Mais, n’étant plus égoïstes, l’amour qu’ils avaient l’un pour l’autre ne leur suffisait pas, et ils se mirent à aimer leurs proches, puis tous les hommes et surtout ceux qui étaient pauvres comme eux, et surtout ceux qui étaient encore plus pauvres, ceux qui s’en vont par les chemins sans but et sans pain, sans espoir et sans joie ; ils les recueillaient dans leur petite maison et même s’en allaient au-devant d’eux, le long des routes ; pour les nourrir, ils travaillaient double, mais ceux qu’ils avaient secourus, n’étant pas ingrats, les aidaient dans leur labeur, et la pauvre bicoque de Ser Bondetto devint une petite colonie d’hommes humblement heureux.

Après vingt ans de vie parfaite, Bonadonna, ayant trop peu ménagé ses forces, tomba malade et fut bientôt à l’article de la mort, à la page du livre qui lui aurait été douce entre toutes (car son espoir était infini), si Ser Bondetto avait pu la lire, penché près d’elle, tête contre tête.
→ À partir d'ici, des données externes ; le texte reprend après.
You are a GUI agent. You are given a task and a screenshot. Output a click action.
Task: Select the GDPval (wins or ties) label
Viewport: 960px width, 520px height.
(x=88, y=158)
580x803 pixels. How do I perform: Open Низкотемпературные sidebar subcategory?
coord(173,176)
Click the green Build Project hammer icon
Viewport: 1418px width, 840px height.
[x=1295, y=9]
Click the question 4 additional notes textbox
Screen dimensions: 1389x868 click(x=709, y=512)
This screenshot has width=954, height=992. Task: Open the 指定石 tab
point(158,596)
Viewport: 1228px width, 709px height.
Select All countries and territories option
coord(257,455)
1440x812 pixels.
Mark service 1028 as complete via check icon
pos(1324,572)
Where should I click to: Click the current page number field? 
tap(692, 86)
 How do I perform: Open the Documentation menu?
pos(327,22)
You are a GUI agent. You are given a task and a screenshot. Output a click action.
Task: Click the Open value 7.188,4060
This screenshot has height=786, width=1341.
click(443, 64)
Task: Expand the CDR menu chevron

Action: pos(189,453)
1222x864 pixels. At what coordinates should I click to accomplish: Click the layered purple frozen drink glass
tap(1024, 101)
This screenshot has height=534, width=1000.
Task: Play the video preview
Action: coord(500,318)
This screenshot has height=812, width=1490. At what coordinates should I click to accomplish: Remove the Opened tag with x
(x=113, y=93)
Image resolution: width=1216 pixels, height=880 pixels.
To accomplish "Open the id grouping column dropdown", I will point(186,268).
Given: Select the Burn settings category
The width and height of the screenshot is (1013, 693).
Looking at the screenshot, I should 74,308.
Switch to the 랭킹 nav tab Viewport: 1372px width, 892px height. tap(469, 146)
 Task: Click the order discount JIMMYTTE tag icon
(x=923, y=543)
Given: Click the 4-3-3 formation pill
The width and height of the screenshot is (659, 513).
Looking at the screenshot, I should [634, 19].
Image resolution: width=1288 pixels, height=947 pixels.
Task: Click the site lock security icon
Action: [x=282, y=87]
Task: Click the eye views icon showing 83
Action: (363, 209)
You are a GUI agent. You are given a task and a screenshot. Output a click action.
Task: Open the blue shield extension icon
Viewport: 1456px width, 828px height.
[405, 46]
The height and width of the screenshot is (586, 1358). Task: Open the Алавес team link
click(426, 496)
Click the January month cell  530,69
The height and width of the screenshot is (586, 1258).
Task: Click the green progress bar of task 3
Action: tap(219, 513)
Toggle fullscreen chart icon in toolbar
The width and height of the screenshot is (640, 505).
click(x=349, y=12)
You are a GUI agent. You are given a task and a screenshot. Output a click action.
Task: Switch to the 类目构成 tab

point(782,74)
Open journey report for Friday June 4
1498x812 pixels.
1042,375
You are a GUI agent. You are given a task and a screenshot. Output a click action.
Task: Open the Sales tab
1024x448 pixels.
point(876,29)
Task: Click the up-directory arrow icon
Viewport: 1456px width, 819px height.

Mais Ser Bondetto se portait à merveille et sa force, bien qu’il passât bien des nuits, ne faiblissait aucunement. Lui aussi, pourtant, se désolait. Il voyait, les yeux navrés, venir la Libératrice qui ne viendrait pas pour lui, et souvent il pleurait de ne pas mourir.

L’heure suprême arriva où Bonadonna demanda les derniers sacrements. Ser Bondetto alla quérir un prêtre.

Déjà le chrême avait touché le front de la mourante, déjà les amis de la maison récitaient les prières des agonisants, quand Bondetto, qui pleurait à genoux, se leva et dit :

— Je veux mourir aussi!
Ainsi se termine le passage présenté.